## [What you are asked to do]
Set down word for word the lines of the items below, starting at the line that contains "You are a GUI" and ending at the end of the items, with the pictures left out.
** start Data section **
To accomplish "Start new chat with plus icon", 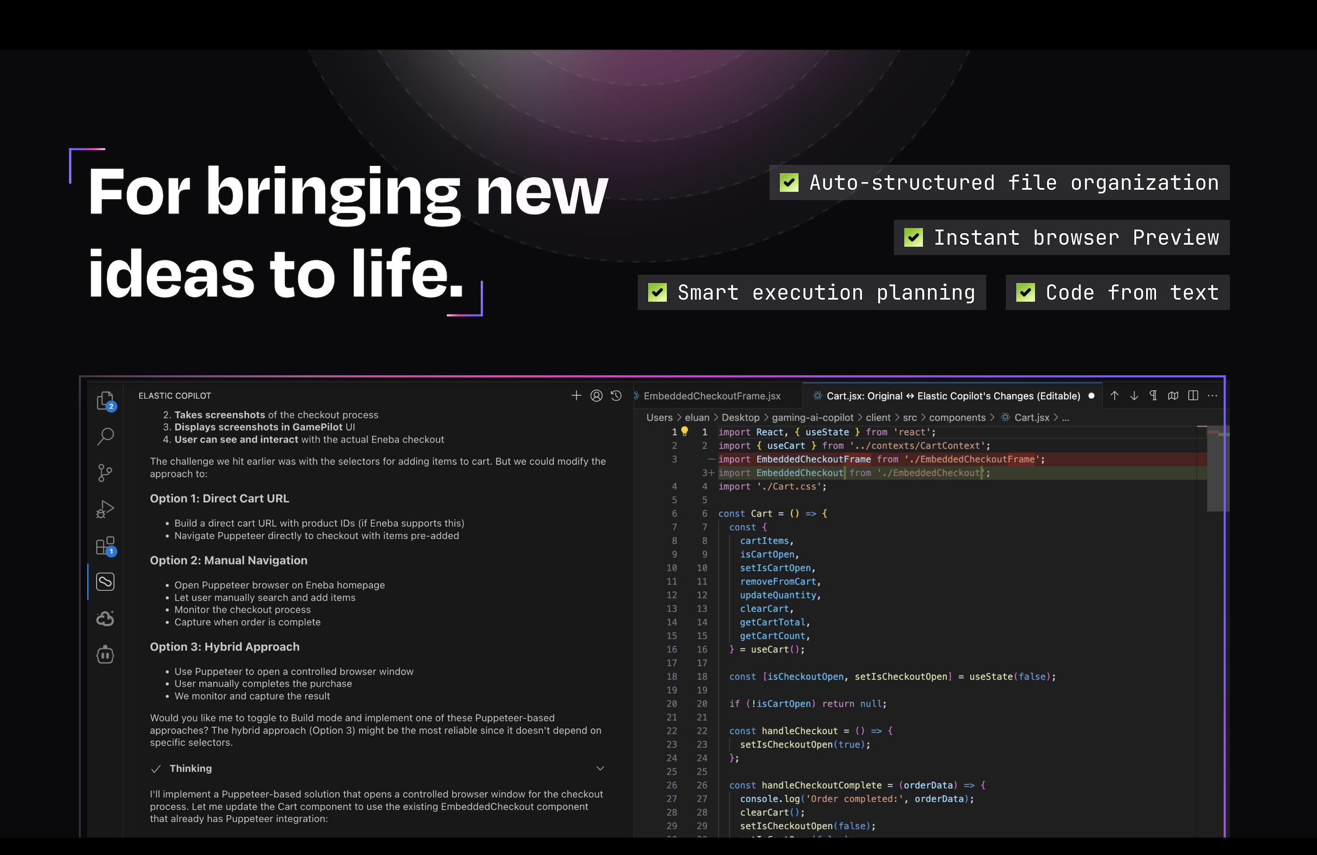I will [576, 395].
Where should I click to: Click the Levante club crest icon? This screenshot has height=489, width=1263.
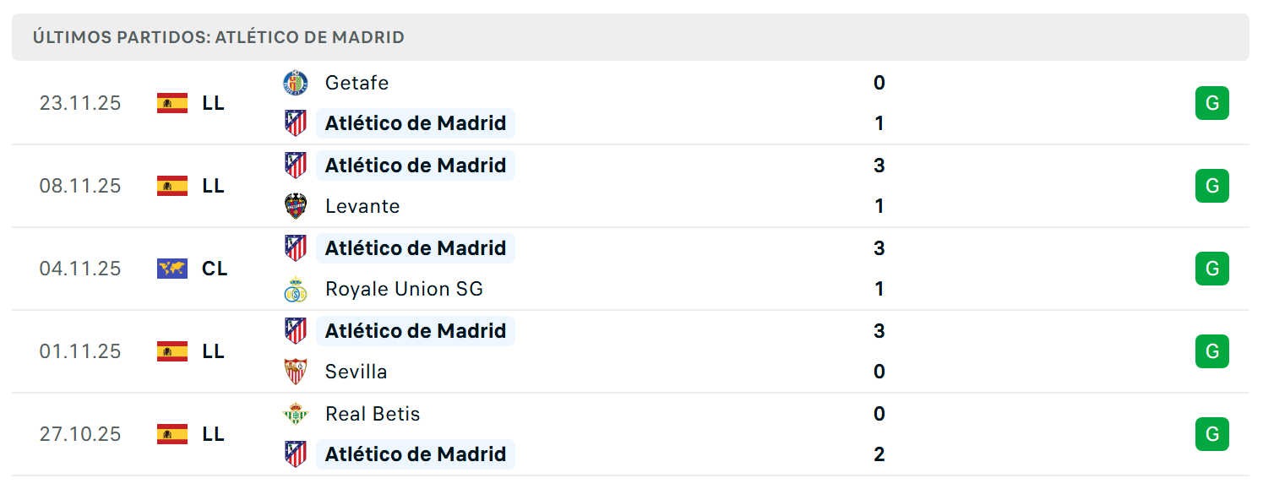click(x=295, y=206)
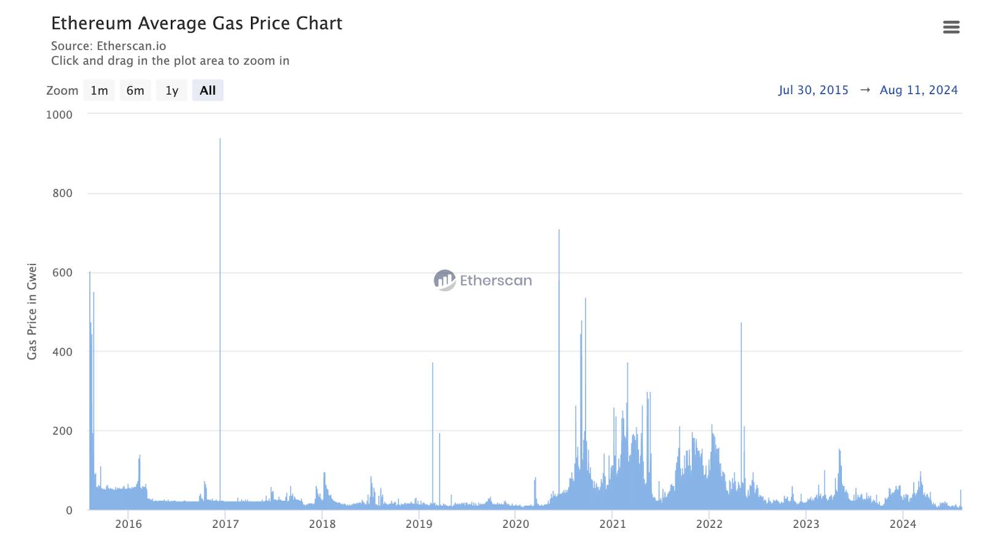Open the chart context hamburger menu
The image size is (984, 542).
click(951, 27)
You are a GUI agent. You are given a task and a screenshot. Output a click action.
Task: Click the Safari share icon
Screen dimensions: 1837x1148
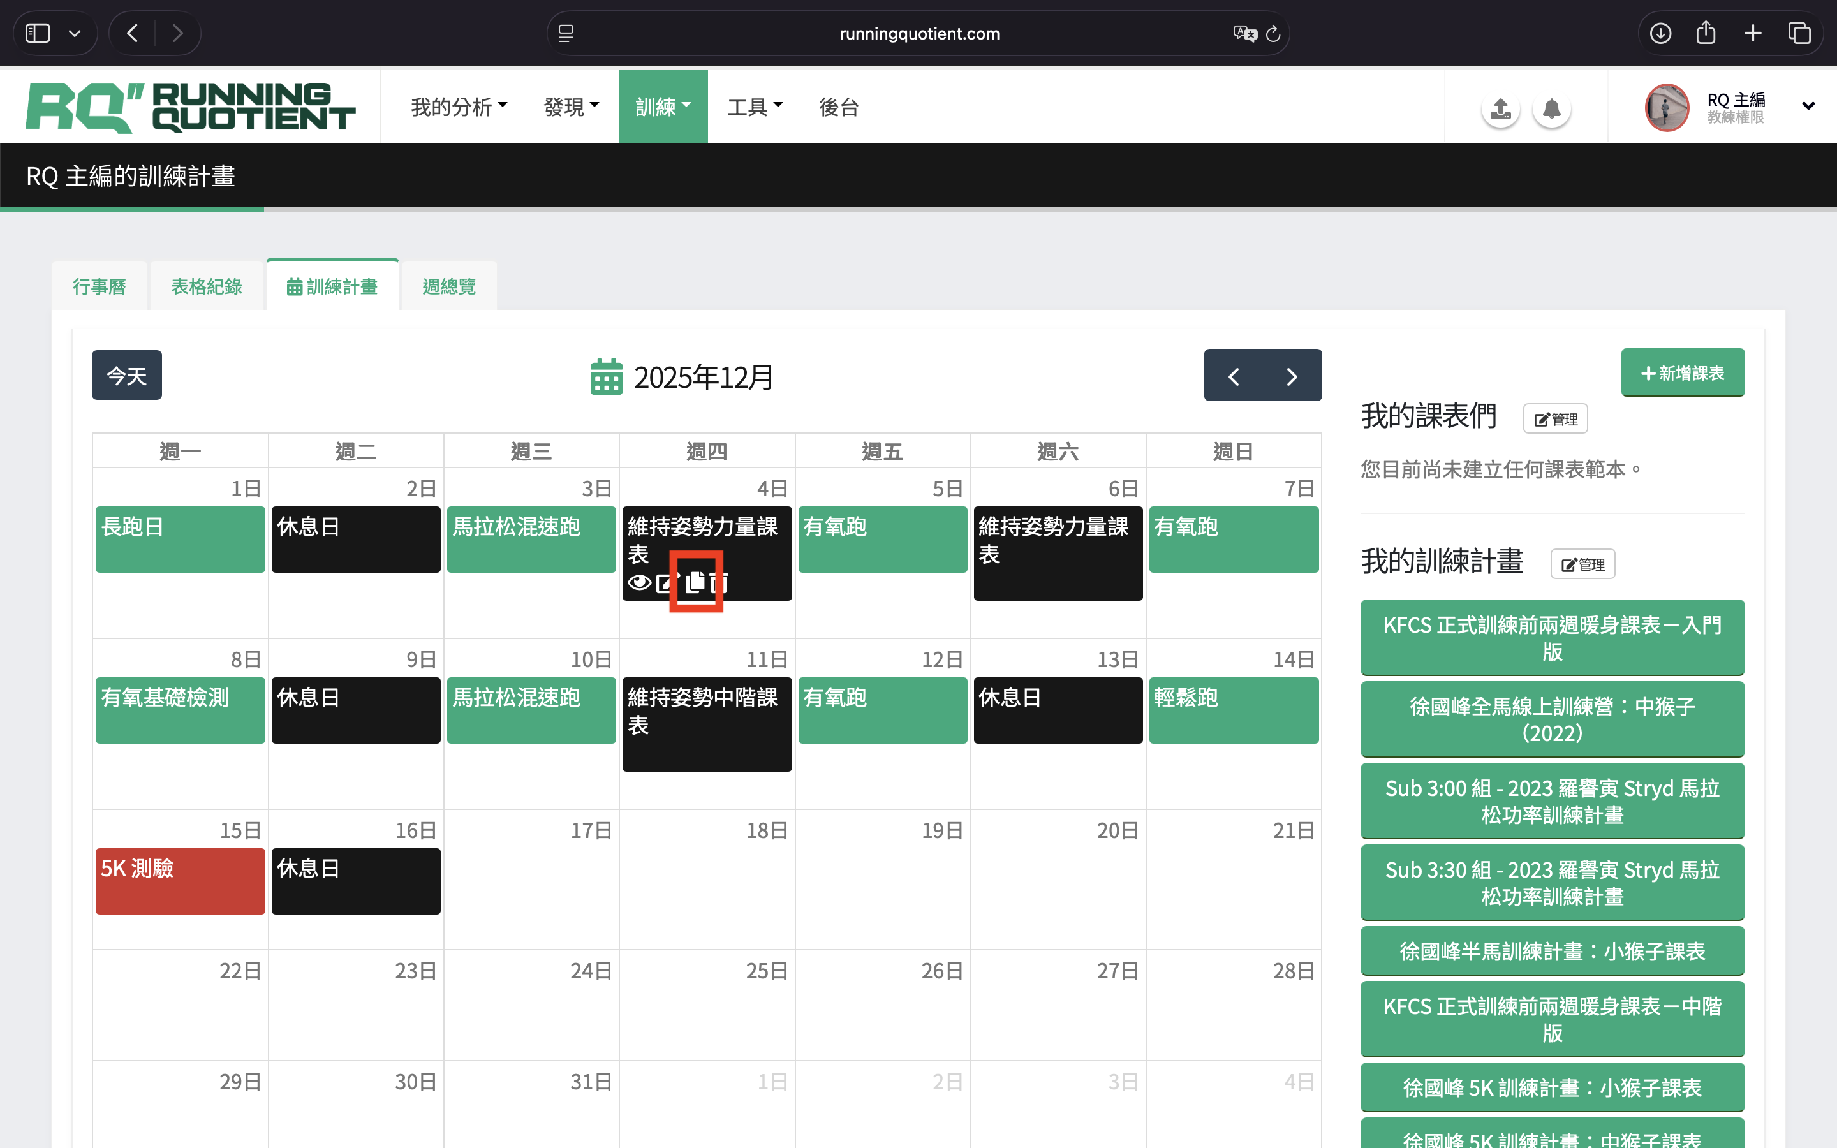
** end Data section **
## [Correct output]
You are a GUI agent. You are given a task and a screenshot. Output a click action.
Task: Click the Safari share icon
Screen dimensions: 1837x1148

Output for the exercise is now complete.